Building a 12-Month Diversification Timeline {#twelve-month-timeline}
| Month | Action | Target Outcome | |-------|--------|---------------| | 1 | Audit current referral mix by source | Baseline concentration data documented | | 2 | Identify 5 target physician practices with high Medicare panels | Initial outreach list created | | 3 | Launch physician liaison program — first educational presentations | 2–3 physician meetings completed | | 4 | Begin SNF/ALF outreach — identify 3 target facilities | Staff education sessions scheduled | | 5 | Optimize Google Business Profile and claim NDPAP listing | Digital presence baseline established | | 6 | Mid-year checkpoint: Re-audit referral mix | Measure shift from baseline | | 7 | Launch community outreach — 2 speaking engagements/month | Community awareness growing | | 8 | Build website content targeting family search queries | 3–5 informational pages published | | 9 | Establish SNF liaison schedule — weekly facility visits | Regular SNF referrals beginning | | 10 | Expand physician outreach to 10 total target practices | Physician referrals increasing | | 11 | Launch Google review building program | Review count growing monthly | | 12 | Year-end audit: Full referral mix analysis | No single source > 25% (target) |
Realistic expectations: Shifting referral concentration takes 12–18 months of consistent effort.
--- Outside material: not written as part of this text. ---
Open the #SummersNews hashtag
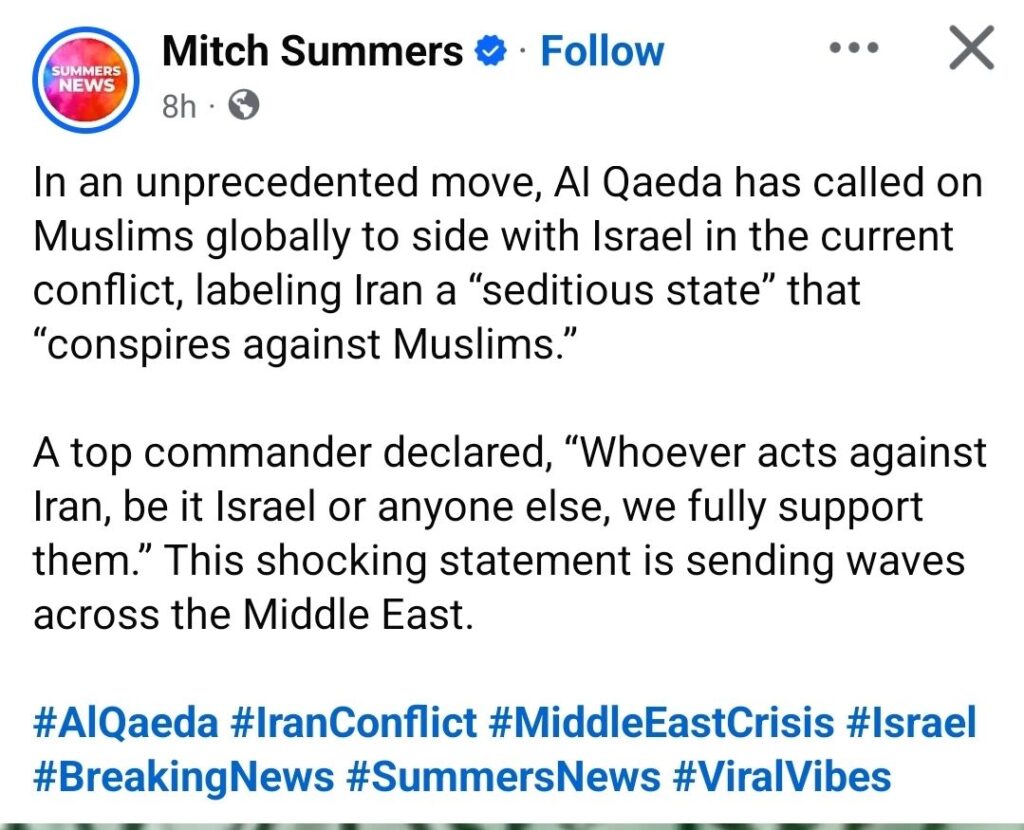[x=502, y=775]
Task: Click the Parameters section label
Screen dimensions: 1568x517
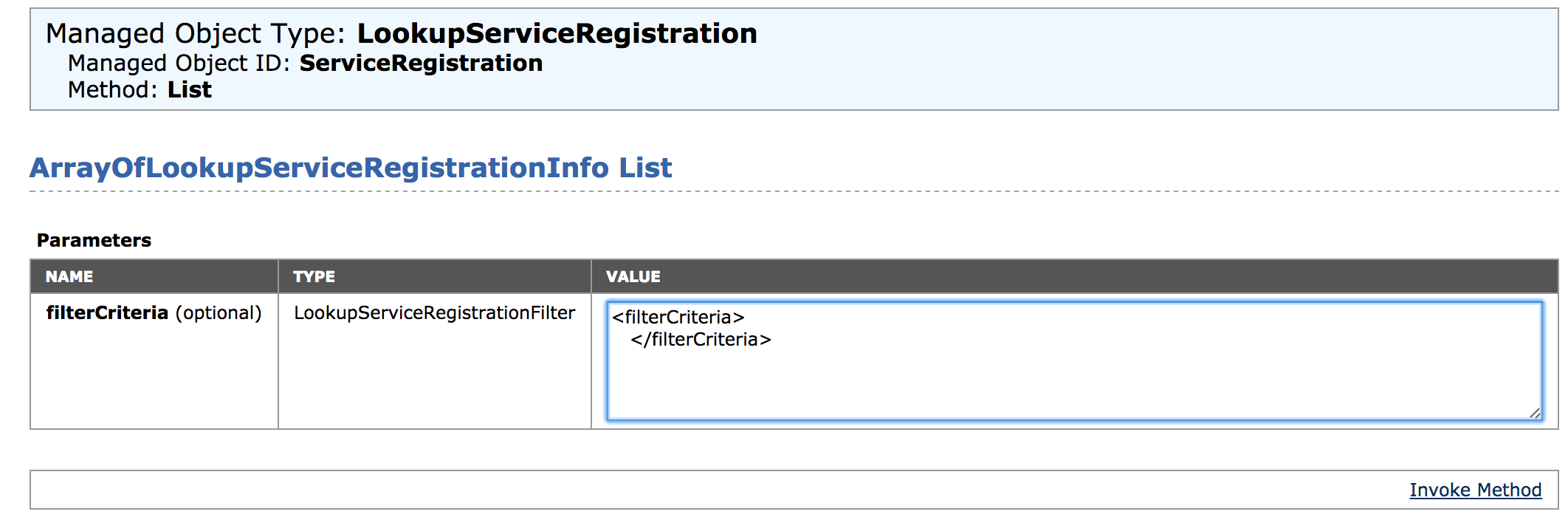Action: (94, 240)
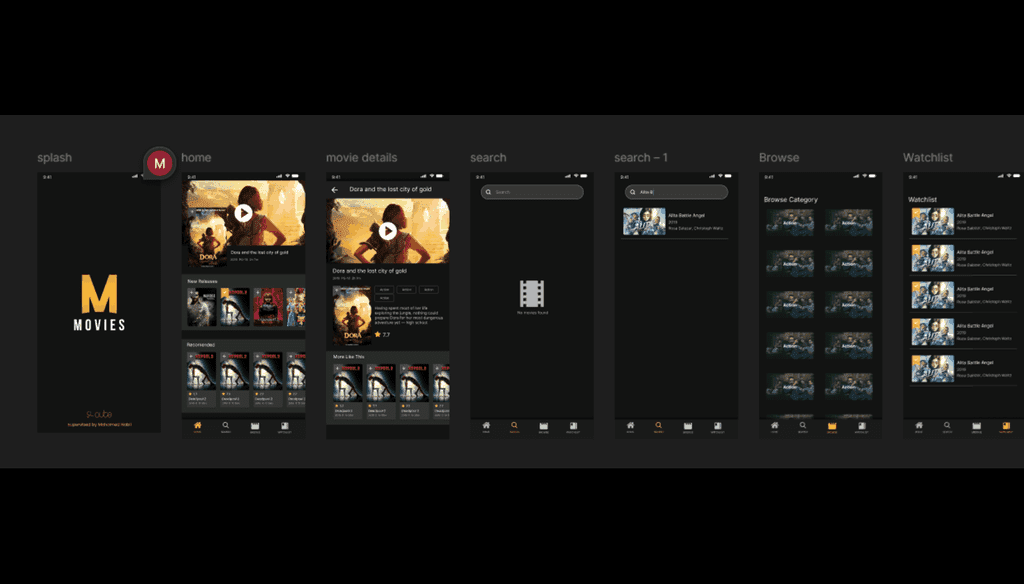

Physician relationships take 3–6 months to generate regular referrals. SNF partnerships take 2–4 months. Digital referrals take 6–12 months to build momentum. Community partnerships take 3–6 months. The key is starting all four channels simultaneously rather than sequentially.
Frequently Asked Questions {#faq}
What percentage of referrals from one source is considered "too concentrated"?
The M&A valuation benchmark is 20–25% from any single source. Above 25%, buyers apply a discount because the risk of losing that source materially impacts agency viability. Even if you're not planning to sell, this threshold is a useful guideline — if losing a single referral source would require layoffs or service reductions, you're too concentrated.
How do I diversify without damaging my existing hospital relationship?
Diversification doesn't mean pulling back from your hospital partner. It means growing other channels while maintaining (or even strengthening) the hospital relationship. In fact, being a well-diversified agency makes you a more attractive partner to hospitals — it signals operational stability and reduces the risk that you'll go out of business if the relationship changes.
Can small agencies realistically compete with national chains for hospital referrals?
Yes, in specific ways. National chains offer scale and technology, but independent agencies can offer responsiveness, personalized relationships, and community connection that large organizations struggle to replicate. In TEAM markets especially, hospitals are evaluating quality outcomes — not just size. A small agency with excellent readmission rates and CAHPS scores can outperform a large chain with mediocre metrics.
How do I track referral sources if my EMR doesn't have a good reporting function?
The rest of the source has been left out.